Medic is OP, which is what you really want in a purely Co-op game.

there are 3 styles of roles:

Infection control: including Medic + Quarantine. These players are tasked with controlling infections and preventing outbreaks.
Research: Including Researcher and Scientist. These players are tasked with the end-game goal of reached the cure. They should accumulate city cards and attempt trading between players to reach the needed sets as fast as possible
Movement: Including Operations specialist and Dispatcher (and partially contingency planner). These players are responsible for supporting the other players and getting them where they need to be.

If you know your role then things should work out provided you play your part right, eg when I play Operations expert I know my role is establishing a quick-travel network around the world. I more or less ignore the infections and research, playing my city cards to move around the world quickly while planning out locations for centers that will ensure every city is easy accessible.

By doing my job, I know that I am contributing more to the teams success than if I wasted turns attempting to cure or contribute research as the medic and quarantine can now get to literally any infection in 1-2 turns while the researcher is never too far away from another player who is close to a cure.

Definitely try it on a harder difficulty.
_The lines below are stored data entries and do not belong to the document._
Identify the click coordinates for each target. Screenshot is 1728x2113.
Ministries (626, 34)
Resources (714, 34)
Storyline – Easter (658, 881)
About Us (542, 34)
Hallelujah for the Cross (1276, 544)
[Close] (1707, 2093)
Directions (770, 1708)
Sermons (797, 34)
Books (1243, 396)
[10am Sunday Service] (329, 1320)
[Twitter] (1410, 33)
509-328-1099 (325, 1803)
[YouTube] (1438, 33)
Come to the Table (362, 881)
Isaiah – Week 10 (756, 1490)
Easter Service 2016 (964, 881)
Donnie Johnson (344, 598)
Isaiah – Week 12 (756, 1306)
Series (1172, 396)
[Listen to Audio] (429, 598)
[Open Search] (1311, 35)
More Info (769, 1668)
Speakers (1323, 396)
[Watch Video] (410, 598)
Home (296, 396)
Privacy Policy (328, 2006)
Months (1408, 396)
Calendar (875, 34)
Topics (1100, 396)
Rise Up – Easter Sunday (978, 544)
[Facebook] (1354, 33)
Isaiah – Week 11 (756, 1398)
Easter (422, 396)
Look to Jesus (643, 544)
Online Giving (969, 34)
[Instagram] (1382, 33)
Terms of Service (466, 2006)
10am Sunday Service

The game is far more fun when you have 3 new infections popping up every turn. If you don’t have atleast 1 or 2 cures in place before then, chance are that new infections will be spreading much faster than you can cure them.

My only real complaint about the game is the game ending when you run out of player cards… The infection is still under control, we don’t have mass hysteria but we somehow ran out of time?

I agree about the player cards running out. However, if that weren’t there the game would be too easy. Once all of the epidemic cards have been picked the game becomes quite smoothe. The medic can sweep diseases off the board, and you just keep the quarantine guy next to the troubled areas. We had eradicated one of the diseases, and could have eradicated them all without the time bomb. This becomes even more true once a disease is eradicated. With one disease eradicated, 1/4 of the disease cards that we picked didn’t do anything, and it only gets easier from there.